== MATERIAL TO PROCESS ==
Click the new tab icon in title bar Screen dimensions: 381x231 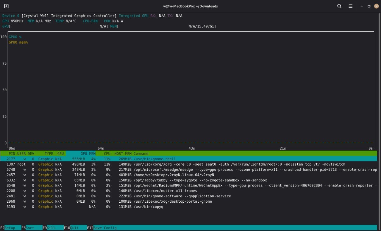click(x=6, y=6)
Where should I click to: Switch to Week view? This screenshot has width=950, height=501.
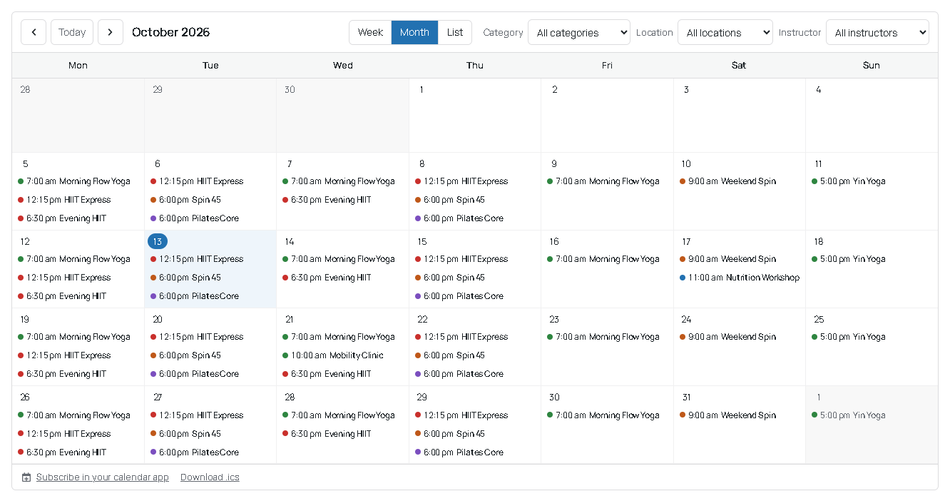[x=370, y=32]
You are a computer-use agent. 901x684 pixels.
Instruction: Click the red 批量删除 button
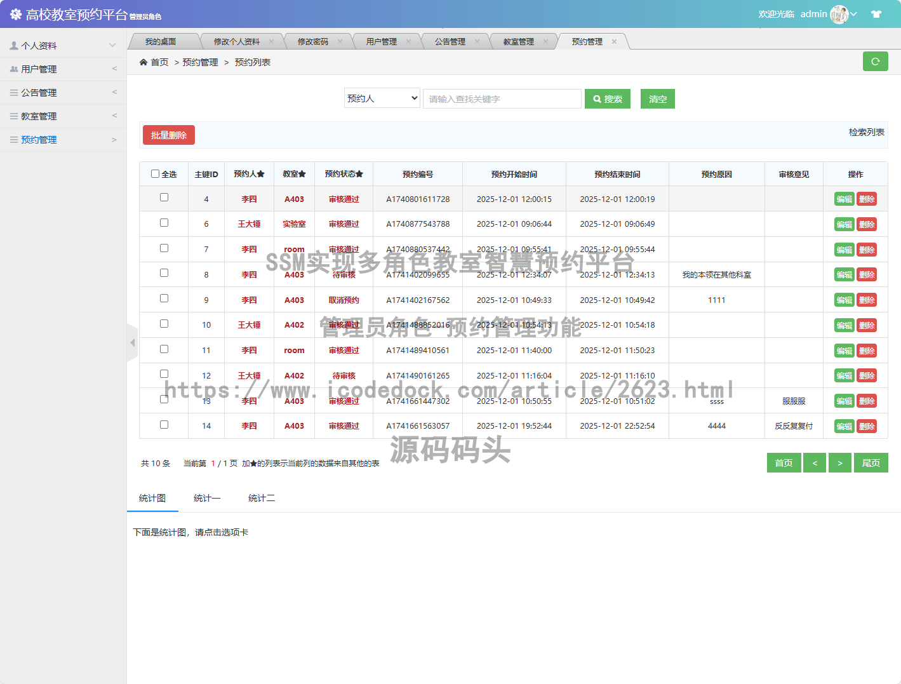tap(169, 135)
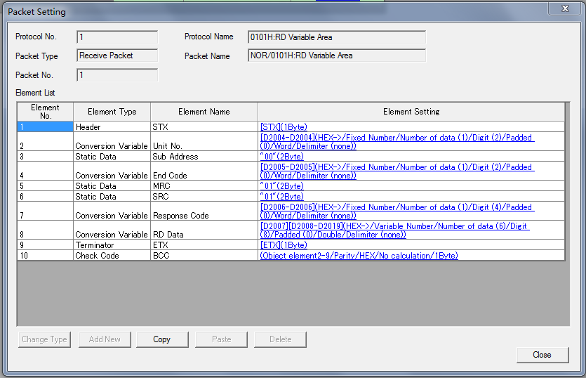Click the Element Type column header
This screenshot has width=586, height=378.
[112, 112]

== OBJECTIVE ==
Please repeat the entries word for word, beginning at the line that contains "Where should I" and stopping after the last line of the entries. Omit the pictures.

== ANSWER TO THIS TASK ==
Where should I click to: Switch to Week view? This screenshot has width=950, height=501.
[x=370, y=32]
You are a computer-use agent. 901x684 pixels.
Instruction: Click the red 批量删除 button
tap(169, 135)
Click the Element Type column header
This screenshot has width=586, height=378.
[112, 112]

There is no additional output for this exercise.